Cystic fibrosis (CF) is a rare disease in Algeria, and its prognosis is poor in developing countries. The clinical and demographic knowledge of Algerian pediatric patients diagnosed with CF is incomplete due to the nonexistence of a national medical registry. Hence, the present study is the first Algerian multicentre study on CF.
This retrospective study was conducted in western Algeria. Over 1 year, the study included all pediatric patients with a confirmed diagnosis of CF in the pediatric hospital of Oran. Patient characteristics, clinical manifestations, and the prescribed treatment were reported.
Thirty-four children (16 boys and 18 girls) participated in this study. Only 15 were diagnosed before the age of 6 months. The sweat chloride test was positive in all patients. Respiratory manifestations were found in all patients, chronic diarrhoea in 29 of them, and growth retardation in 10. Moreover, 25 (73.5%) had low to low intermediate socioeconomic levels. After diagnosis, respiratory complications marked the evolution of the 34 patients, with bronchial congestion observed in 33 of them, while 10 (29.4%) patients presented severe bronchopneumonia and 4 (11.8%) were affected by asthma. Consequently, three (8.8%) died at an average age of 9 years mainly because of respiratory failure.

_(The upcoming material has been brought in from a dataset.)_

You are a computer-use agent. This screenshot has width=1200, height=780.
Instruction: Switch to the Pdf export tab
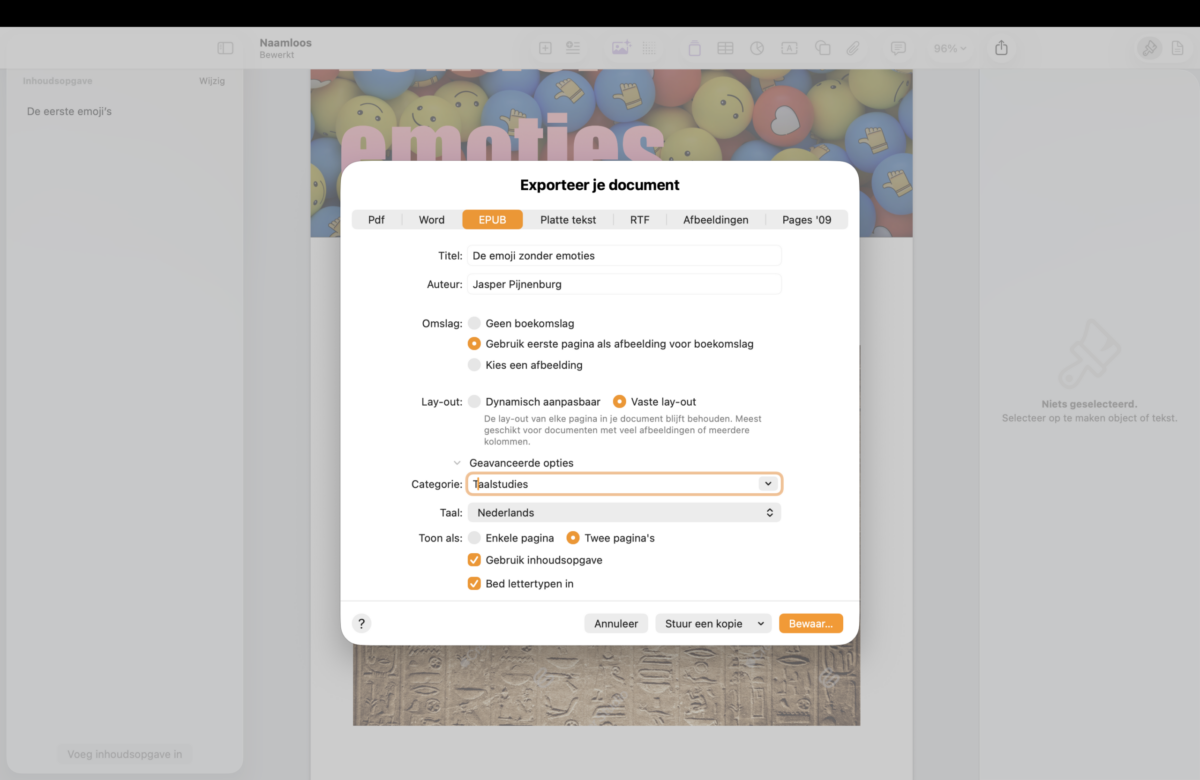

The prognosis of CF is poor in Algeria compared to other developed countries due to the longer diagnostic delay and limited therapeutic alternatives. This representative subset of Algerian pediatric patients with CF will serve as a reference for future studies on CF in Algeria.
囊性纤维化(CF)在阿尔及利亚是一种罕见疾病,在发展中国家其预后较差。由于缺乏全国性的医学登记系统,阿尔及利亚被诊断为CF的儿科患者的临床和人口统计学知识并不完整。因此,本研究是阿尔及利亚第一项关于CF的多中心研究。
这项回顾性研究在阿尔及利亚西部进行。在1年多的时间里,该研究纳入了奥兰儿科医院所有确诊为CF的儿科患者。报告了患者的特征、临床表现和所开的治疗方法。
34名儿童(16名男孩和18名女孩)参与了本研究。只有15名在6个月前被诊断出。所有患者的汗液氯化物试验均呈阳性。所有患者均有呼吸道表现,29名有慢性腹泻,10名有生长发育迟缓。此外,25名(73.5%)的社会经济水平处于低到中低水平。诊断后,呼吸道并发症是这34名患者病情发展的特征,其中33名出现支气管充血,10名(29.4%)患者出现严重支气管肺炎,4名(11.8%)患有哮喘。因此,3名(8.8%)患者平均在9岁时死亡,主要原因是呼吸衰竭。
与其他发达国家相比,阿尔及利亚CF的预后较差,因为诊断延迟时间较长且治疗选择有限。这一具有代表性的阿尔及利亚CF儿科患者子集将为阿尔及利亚未来的CF研究提供参考。